In response to a female questioner, al-Qaida No. 2 leader Ayman Al-Zawahri said in April that the terrorist group does not have women. A woman's role, he said on the Internet audio recording, is limited to caring for the homes and children of al-Qaida fighters.

His remarks have since prompted an outcry from fundamentalist women, who are fighting or pleading for the right to be terrorists. The statements have also created some confusion, because in fact suicide bombings by women seem to be on the rise, at least within the Iraq branch of al-Qaida.

A'eeda Dahsheh is a Palestinian mother of four in Lebanon who said she supports al-Zawahri and has chosen to raise children at home as her form of jihad. However, she said, she also supports any woman who chooses instead to take part in terror attacks.

Another woman signed a more than 2,000-word essay of protest online as Rabeebat al-Silah, Arabic for "Companion of Weapons."

"How many times have I wished I were a man ... When Sheikh Ayman al-Zawahri said there are no women in al-Qaida, he saddened and hurt me," wrote "Companion of Weapons," who said she listened to the speech 10 times. "I felt that my heart was about to explode in my chest...I am powerless."

All this reminds me of that Stokely Carmichael quote about the proper position of women in SNCC:

In 1964, Ruby Doris Smith Robinson presented an indignant assault on the treatment of women civil rights workers in a paper entitled "The Position of Women in SNCC," to a SNCC staff meeting. Stokely Carmichael reputedly responded, "The only position for women in SNCC is prone."
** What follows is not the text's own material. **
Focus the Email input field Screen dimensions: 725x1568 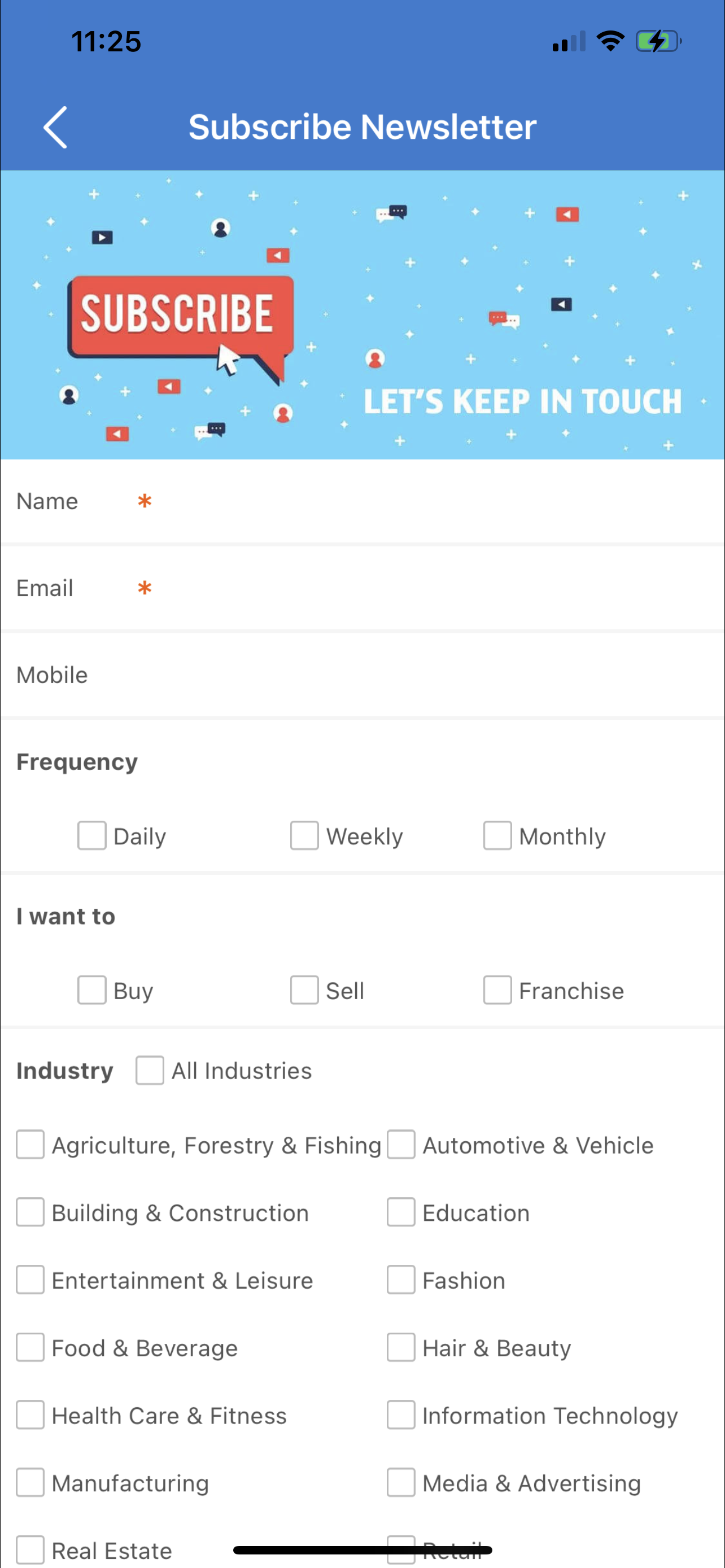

If you can forget the extremely distasteful context of terrorism in this topic the messages are fairly similar. Even liberation organizations and terrorist organizations are boys' tree-houses and girls are not allowed. The "liberation" is somehow oddly not for women at all. Just think where the women ended after the French Revolution was over (with a worse legal position than before it) or what happened to women's position when the old Soviet bloc crumbled.

But of course most of us wouldn't have been surprised by Al-Zawahri's response at all. Isn't radical Islam really strongly invested in forcing women back into seclusion, away from paid employment and back under the rules of the Sharia law which doesn't treat women equally with men? Why would these women expect anything different from those who hold such opinions?


------
Hat tip to upyernoz who wrote about this topic under a title which translates to "the mujahida (the
word mujahid, holy warrior, with a feminine ending tacked on) needs a man like a fish needs a bicycle."

Sunday, June 01, 2008

Michael Gurian strikes again (by Suzie)



         Search this blog if you want to read more about his expertise on gender. His latest book explains how men and women lead differently in business "so we can decide who is better at what in the business world," Forbes explains. I guess it's too hard to evaluate people as individuals.
          Gurian says men and women act differently in the workplace, not because they're socialized differently, but because their brains are different. That's why it's hard for Clinton because she has to "compete like a man." Gurian adds: "A woman right now running for office is caught."
         Here are a few suggestions for politics and business: Let's talk about the different ways people lead. But let's not assume that people can be categorized neatly, or that their differences are innate.  Otherwise, people who act against the stereotype are seen as unnatural or inauthentic.